*Requirement*. Substitute "How would I carry out" for every occurrence of "How do I perform" in the material below, and reproduce the rest unchanged.

==== Given records ====

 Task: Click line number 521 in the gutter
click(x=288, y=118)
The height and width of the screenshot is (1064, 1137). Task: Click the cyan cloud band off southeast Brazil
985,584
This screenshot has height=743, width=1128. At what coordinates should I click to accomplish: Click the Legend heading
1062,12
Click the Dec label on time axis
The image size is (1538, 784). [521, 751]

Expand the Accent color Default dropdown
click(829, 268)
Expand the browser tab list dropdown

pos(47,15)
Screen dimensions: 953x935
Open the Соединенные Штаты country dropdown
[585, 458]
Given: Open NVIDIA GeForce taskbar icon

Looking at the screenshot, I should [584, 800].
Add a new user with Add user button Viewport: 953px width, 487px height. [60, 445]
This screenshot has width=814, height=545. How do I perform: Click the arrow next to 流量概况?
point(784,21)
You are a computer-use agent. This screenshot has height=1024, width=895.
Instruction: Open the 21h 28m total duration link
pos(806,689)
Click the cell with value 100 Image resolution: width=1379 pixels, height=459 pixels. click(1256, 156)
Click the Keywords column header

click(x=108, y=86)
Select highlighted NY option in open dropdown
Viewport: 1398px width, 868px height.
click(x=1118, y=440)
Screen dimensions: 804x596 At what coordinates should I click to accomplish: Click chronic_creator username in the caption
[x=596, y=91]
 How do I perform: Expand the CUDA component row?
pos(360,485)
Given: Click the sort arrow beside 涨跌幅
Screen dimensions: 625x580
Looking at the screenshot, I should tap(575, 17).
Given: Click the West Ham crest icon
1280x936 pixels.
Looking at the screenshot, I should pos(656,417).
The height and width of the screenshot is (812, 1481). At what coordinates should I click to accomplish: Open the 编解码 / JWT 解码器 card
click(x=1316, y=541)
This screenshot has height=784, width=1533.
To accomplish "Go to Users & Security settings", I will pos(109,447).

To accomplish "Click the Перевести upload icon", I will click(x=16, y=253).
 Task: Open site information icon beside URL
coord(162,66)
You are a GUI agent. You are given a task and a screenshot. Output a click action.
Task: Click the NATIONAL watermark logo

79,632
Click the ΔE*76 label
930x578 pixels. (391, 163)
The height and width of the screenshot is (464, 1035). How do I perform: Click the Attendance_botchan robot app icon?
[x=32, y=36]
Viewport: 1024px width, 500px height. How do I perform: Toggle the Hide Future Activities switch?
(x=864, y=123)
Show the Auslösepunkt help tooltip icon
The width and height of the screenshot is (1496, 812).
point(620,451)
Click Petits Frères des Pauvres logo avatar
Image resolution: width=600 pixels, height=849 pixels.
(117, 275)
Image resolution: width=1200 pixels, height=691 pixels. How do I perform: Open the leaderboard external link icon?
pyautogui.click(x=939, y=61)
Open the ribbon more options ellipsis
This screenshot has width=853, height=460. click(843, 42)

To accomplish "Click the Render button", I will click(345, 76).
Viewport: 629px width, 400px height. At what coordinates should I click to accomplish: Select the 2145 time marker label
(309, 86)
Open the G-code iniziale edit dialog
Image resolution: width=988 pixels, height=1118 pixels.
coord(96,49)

====

*The solution*.
 Task: Click line number 521 in the gutter
click(x=288, y=118)
The height and width of the screenshot is (1064, 1137). Task: Click the cyan cloud band off southeast Brazil
985,584
This screenshot has height=743, width=1128. At what coordinates should I click to accomplish: Click the Legend heading
1062,12
Click the Dec label on time axis
The image size is (1538, 784). [521, 751]

Expand the Accent color Default dropdown
click(829, 268)
Expand the browser tab list dropdown

pos(47,15)
Screen dimensions: 953x935
Open the Соединенные Штаты country dropdown
[585, 458]
Given: Open NVIDIA GeForce taskbar icon

Looking at the screenshot, I should [584, 800].
Add a new user with Add user button Viewport: 953px width, 487px height. [60, 445]
This screenshot has width=814, height=545. How would I carry out: Click the arrow next to 流量概况?
point(784,21)
You are a computer-use agent. This screenshot has height=1024, width=895.
Instruction: Open the 21h 28m total duration link
pos(806,689)
Click the cell with value 100 Image resolution: width=1379 pixels, height=459 pixels. click(1256, 156)
Click the Keywords column header

click(x=108, y=86)
Select highlighted NY option in open dropdown
Viewport: 1398px width, 868px height.
click(x=1118, y=440)
Screen dimensions: 804x596 At what coordinates should I click to accomplish: Click chronic_creator username in the caption
[x=596, y=91]
 How would I carry out: Expand the CUDA component row?
pos(360,485)
Given: Click the sort arrow beside 涨跌幅
Screen dimensions: 625x580
Looking at the screenshot, I should tap(575, 17).
Given: Click the West Ham crest icon
1280x936 pixels.
Looking at the screenshot, I should pos(656,417).
The height and width of the screenshot is (812, 1481). At what coordinates should I click to accomplish: Open the 编解码 / JWT 解码器 card
click(x=1316, y=541)
This screenshot has height=784, width=1533.
To accomplish "Go to Users & Security settings", I will pos(109,447).

To accomplish "Click the Перевести upload icon", I will click(x=16, y=253).
 Task: Open site information icon beside URL
coord(162,66)
You are a GUI agent. You are given a task and a screenshot. Output a click action.
Task: Click the NATIONAL watermark logo

79,632
Click the ΔE*76 label
930x578 pixels. (391, 163)
The height and width of the screenshot is (464, 1035). How would I carry out: Click the Attendance_botchan robot app icon?
[x=32, y=36]
Viewport: 1024px width, 500px height. How would I carry out: Toggle the Hide Future Activities switch?
(x=864, y=123)
Show the Auslösepunkt help tooltip icon
The width and height of the screenshot is (1496, 812).
point(620,451)
Click Petits Frères des Pauvres logo avatar
Image resolution: width=600 pixels, height=849 pixels.
(117, 275)
Image resolution: width=1200 pixels, height=691 pixels. How would I carry out: Open the leaderboard external link icon?
pyautogui.click(x=939, y=61)
Open the ribbon more options ellipsis
This screenshot has width=853, height=460. click(843, 42)

To accomplish "Click the Render button", I will click(345, 76).
Viewport: 629px width, 400px height. At what coordinates should I click to accomplish: Select the 2145 time marker label
(309, 86)
Open the G-code iniziale edit dialog
Image resolution: width=988 pixels, height=1118 pixels.
coord(96,49)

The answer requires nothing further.